PAGE EXCERPT:
· · · ·
The Scotsman

Keeping man at Carstairs costs £5k a week

● Kyle, 31, who has ADHD and a learning disability, has been detained for 13 years

- By JOHN JEFFAY

Fresh calls have been made for the release of a man who has been detained in Scotland’s state psychiatri­c hospital for 13 years – despite not having any criminal conviction­s when he was admitted.

Kyle Gibbon, 31, has ADHD and a learning disability. He has been at the facility near Carstairs, South Lanarkshir­e, almost continuous­ly since he was 18.

A Freedom of Informatio­n request, submitted to NHS Scotland by the Citizens Commission on Human Rights, showed that it costs £303,556 a year to care for each patient in the state hospital, which works out at £5,837 a week.

This means that the cost of detaining Mr Gibbon there for the past 13 years is almost £4 million.

Yesterday Aberdeensh­ire West MSP Alexander Burnett renewed his calls for a review of Mr Gibbon’s case after the figures were released.

Mr Burnett condemned the “enormous public cost”, and called on the authoritie­s to take a different approach to cases like Mr Gibbon’s.
· · · ·
PROVIDED MATERIAL:
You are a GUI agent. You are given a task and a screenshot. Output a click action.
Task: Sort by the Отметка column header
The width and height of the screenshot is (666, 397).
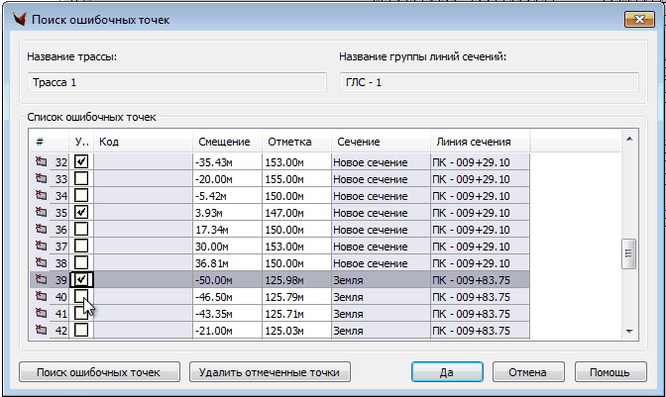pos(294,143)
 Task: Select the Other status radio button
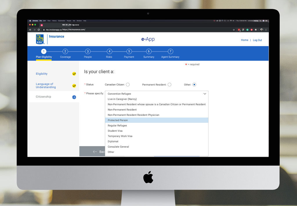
· · · ·
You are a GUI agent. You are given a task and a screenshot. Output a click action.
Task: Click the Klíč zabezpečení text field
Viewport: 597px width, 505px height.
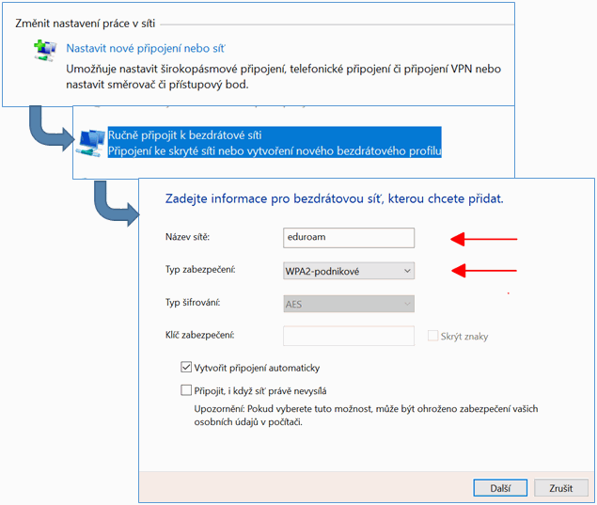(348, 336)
· · · ·
TASK INSTRUCTIONS:
a) Answer these questions from the Carstairs article:
(i) How old is Kyle Gibbon?
(ii) Who submitted the Freedom of Information request to NHS Scotland?
(iii) What does care for each patient in the state hospital cost per week?
b) Write out the passage of the Carstairs article from "Fresh calls have" up to and including "he was admitted.".
c) Does each statement agree with the Carstairs article? Answer yes or no and quote the words that decide it.
(i) Mr Gibbon has been detained for 10 years.
(ii) Care for each patient in the state hospital costs £303,556 a year.
(iii) Mr Burnett called for a review of Mr Gibbon's case.
The rows are separate material and have no connection to the Carstairs article.

WRITTEN RESPONSES:
a)
(i) 31
(ii) The Citizens Commission on Human Rights
(iii) £5,837

b)
Fresh calls have been made for the release of a man who has been detained in Scotland’s state psychiatri­c hospital for 13 years – despite not having any criminal conviction­s when he was admitted.

c)
(i) No: "has been detained for 13 years"
(ii) Yes: "it costs £303,556 a year to care for each patient in the state hospital"
(iii) Yes: "renewed his calls for a review of Mr Gibbon’s case"